There was eager anticipation as well for George Gershwin’s Rhapsody in Blue arranged for piano four hands by Henry Levine. That memorable theme, that some say is what truly makes this a masterpiece, was freshly carved and piano-lush sounding. Lee and Hodgkinson spun this signature theme into American-styled celebration. Here, the pianists often synchronized downbeats with rapid head movements, and that, coupled with their music-making, made for edge-of-the-seat thrills. Even though they just missed coming squarely down together on the final chord, the infraction was so small that it added still more spice to their playing. The audience loved their Rhapsody and let them know it with both applause and some boisterous hooting—certainly in keeping with a piece that is often described as boisterous.
Maurice Ravel’s Piano Trio in A Minor brought back Mills, Ramakrishnan, and Lee. This is where the piano’s extreme registers were exposed. The very low end of the Steinway piano provided by M. Steinert & Sons buzzed slightly but noticeably during the onset of the tone in the passacaille ground bass rather noisily offered by Lee.
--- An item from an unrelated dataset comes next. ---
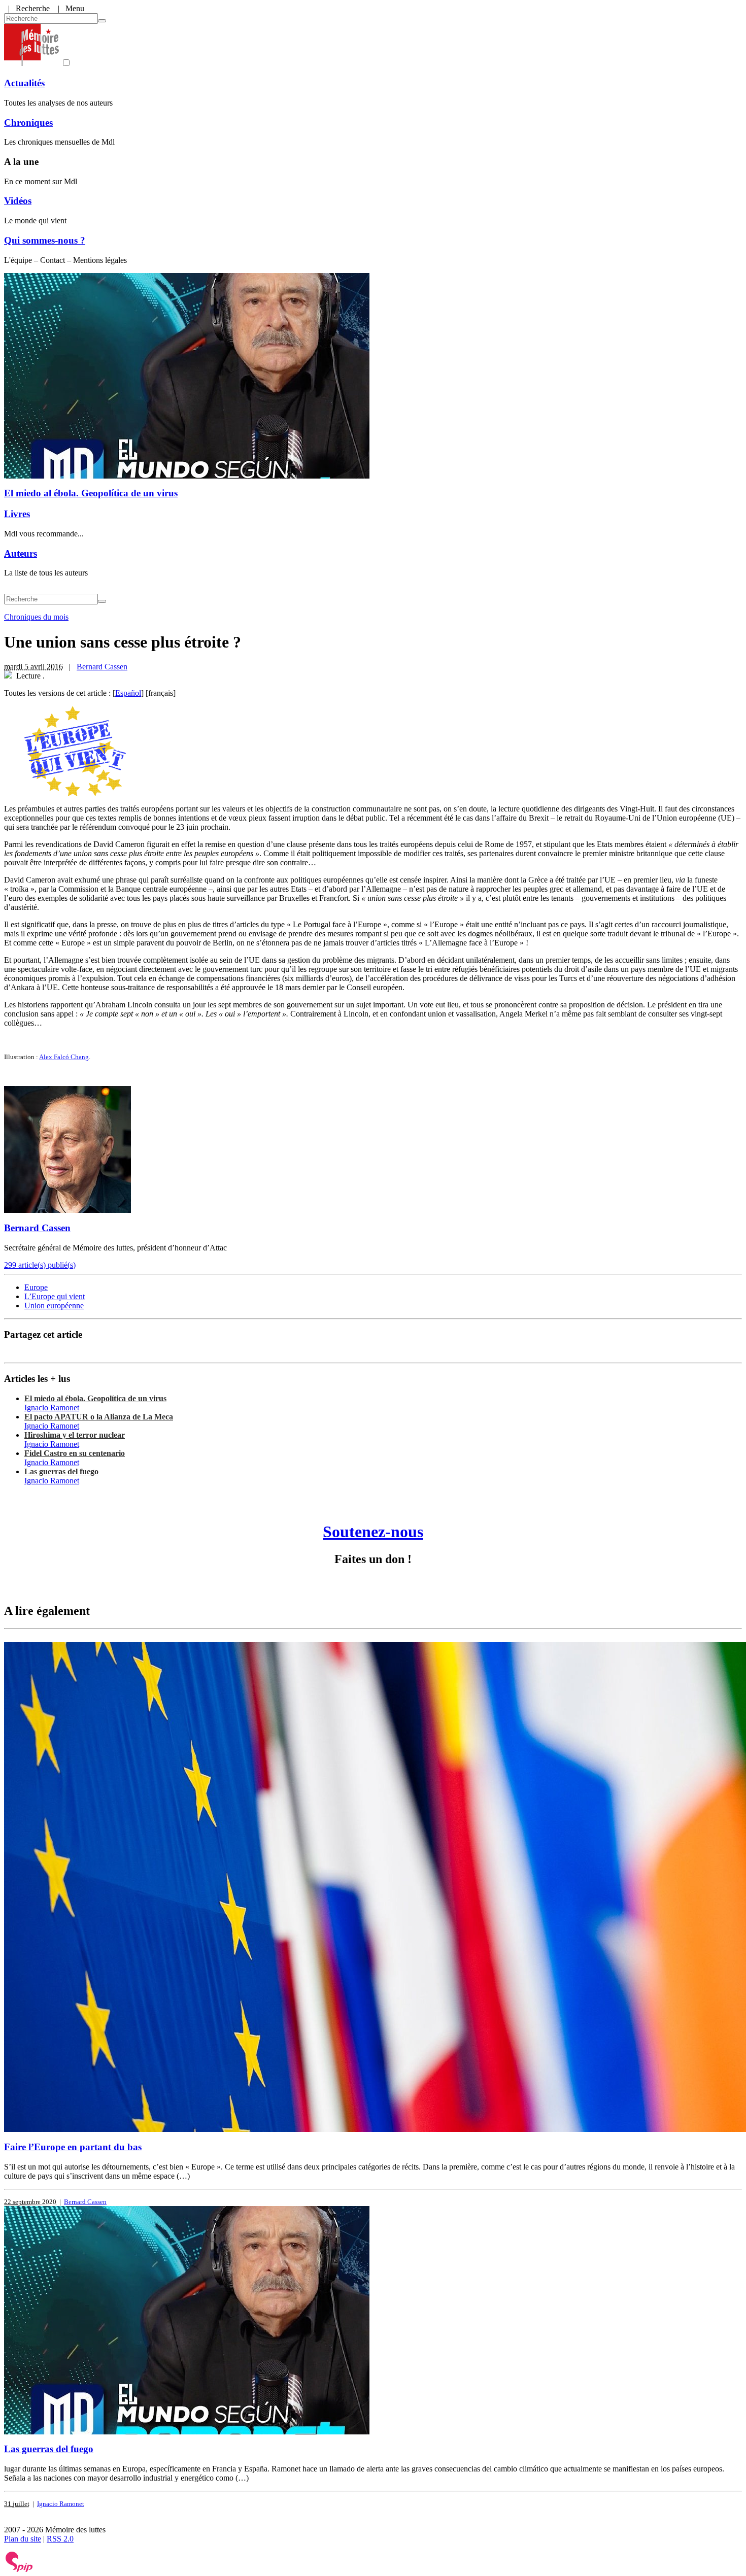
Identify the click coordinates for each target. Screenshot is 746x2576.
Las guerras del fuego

By contrast, Ramakrishnan’s restatement was ever so delicate like a feather gliding about.
Pantoum: assiz vif, the second movement, leapt off the stage glinting all the way. It danced; it reverberated, and stirred in wondrous delirium, the BCMS trio on a roll. The climax to the opening Modéré found the three bringing on that spine tingling we all love to feel.
From Row E Center the instruments were all weak in their upper harmonics, owing surely to the heavy drapery surrounding them behind, on sides, and above.